■ Exercise objective ■
Convert each line of the records below into a JSON list of strings, one string per line. Leave out blank lines.

(Stored dataset records)
::::

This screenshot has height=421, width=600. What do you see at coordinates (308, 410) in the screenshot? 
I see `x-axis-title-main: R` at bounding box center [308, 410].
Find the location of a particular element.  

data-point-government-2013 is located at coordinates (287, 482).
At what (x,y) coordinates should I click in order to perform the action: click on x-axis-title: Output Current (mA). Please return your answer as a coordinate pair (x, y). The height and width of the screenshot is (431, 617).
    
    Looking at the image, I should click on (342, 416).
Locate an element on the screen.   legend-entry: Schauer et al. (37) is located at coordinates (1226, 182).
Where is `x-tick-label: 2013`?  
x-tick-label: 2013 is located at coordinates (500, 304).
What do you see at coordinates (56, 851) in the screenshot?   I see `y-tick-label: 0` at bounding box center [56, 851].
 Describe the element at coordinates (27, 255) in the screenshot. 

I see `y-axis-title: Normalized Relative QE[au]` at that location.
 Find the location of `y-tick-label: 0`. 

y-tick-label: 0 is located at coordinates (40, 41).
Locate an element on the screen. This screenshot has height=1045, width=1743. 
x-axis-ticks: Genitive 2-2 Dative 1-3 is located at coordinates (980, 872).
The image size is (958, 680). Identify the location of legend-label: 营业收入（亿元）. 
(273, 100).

::::

■ Completed task ■
[
  "This screenshot has height=421, width=600. What do you see at coordinates (308, 410) in the screenshot? ",
  "I see `x-axis-title-main: R` at bounding box center [308, 410].",
  "Find the location of a particular element.  ",
  "data-point-government-2013 is located at coordinates (287, 482).",
  "At what (x,y) coordinates should I click in order to perform the action: click on x-axis-title: Output Current (mA). Please return your answer as a coordinate pair (x, y). The height and width of the screenshot is (431, 617).",
  "    Looking at the image, I should click on (342, 416).",
  "Locate an element on the screen.   legend-entry: Schauer et al. (37) is located at coordinates (1226, 182).",
  "Where is `x-tick-label: 2013`?  ",
  "x-tick-label: 2013 is located at coordinates (500, 304).",
  "What do you see at coordinates (56, 851) in the screenshot?   I see `y-tick-label: 0` at bounding box center [56, 851].",
  " Describe the element at coordinates (27, 255) in the screenshot. ",
  "I see `y-axis-title: Normalized Relative QE[au]` at that location.",
  " Find the location of `y-tick-label: 0`. ",
  "y-tick-label: 0 is located at coordinates (40, 41).",
  "Locate an element on the screen. This screenshot has height=1045, width=1743. ",
  "x-axis-ticks: Genitive 2-2 Dative 1-3 is located at coordinates (980, 872).",
  "The image size is (958, 680). Identify the location of legend-label: 营业收入（亿元）. ",
  "(273, 100)."
]